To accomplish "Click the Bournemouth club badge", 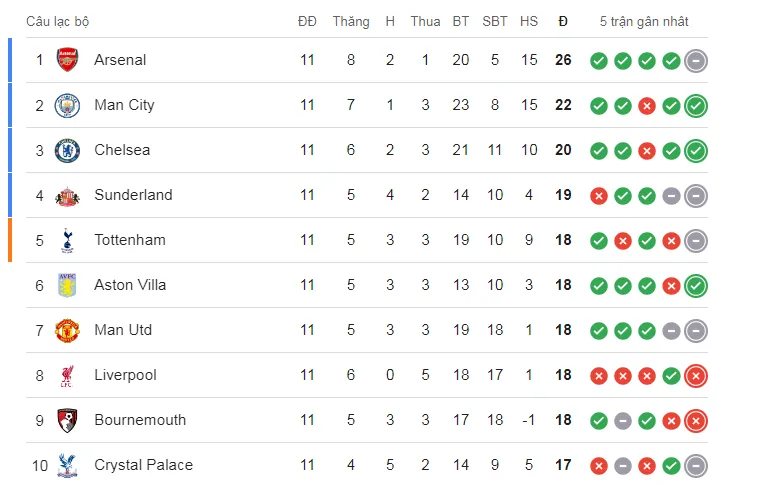I will click(67, 420).
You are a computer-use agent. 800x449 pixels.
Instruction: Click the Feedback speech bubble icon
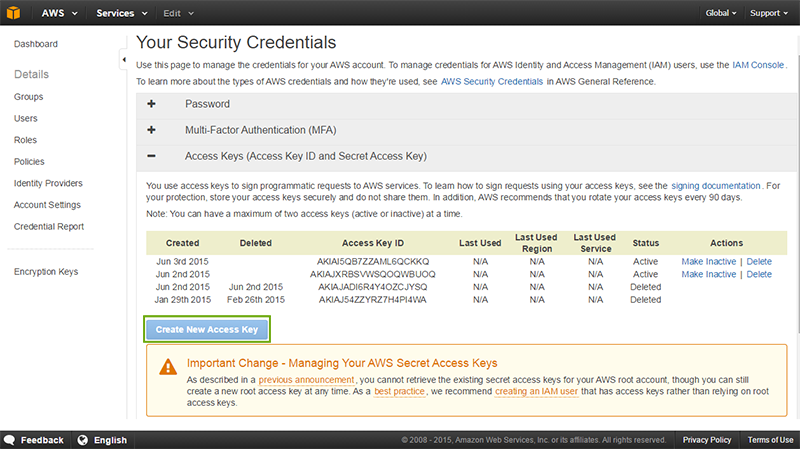pyautogui.click(x=9, y=440)
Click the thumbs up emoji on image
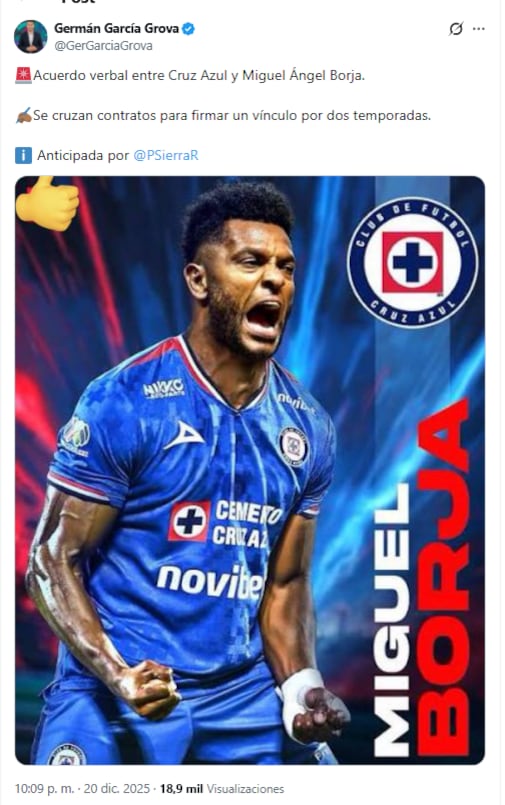 click(47, 203)
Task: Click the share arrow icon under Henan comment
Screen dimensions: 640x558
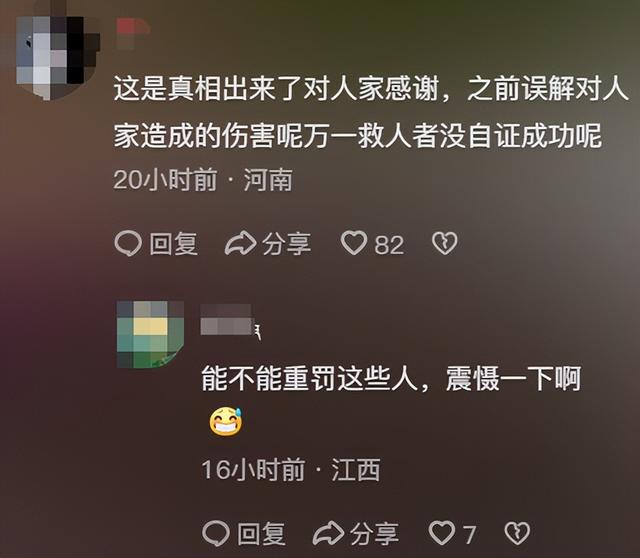Action: [240, 243]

> **Task instructions**: Return the data above word for word, starting with the line that contains "You are a computer-use agent. 800x449 pixels." and going on through the end of the data. Leave the pictures out.

> **Exercise output**:
You are a computer-use agent. 800x449 pixels.
Instruction: Click the Feedback speech bubble icon
pyautogui.click(x=9, y=440)
Click the thumbs up emoji on image
 click(47, 203)
Task: Click the share arrow icon under Henan comment
Screen dimensions: 640x558
Action: [240, 243]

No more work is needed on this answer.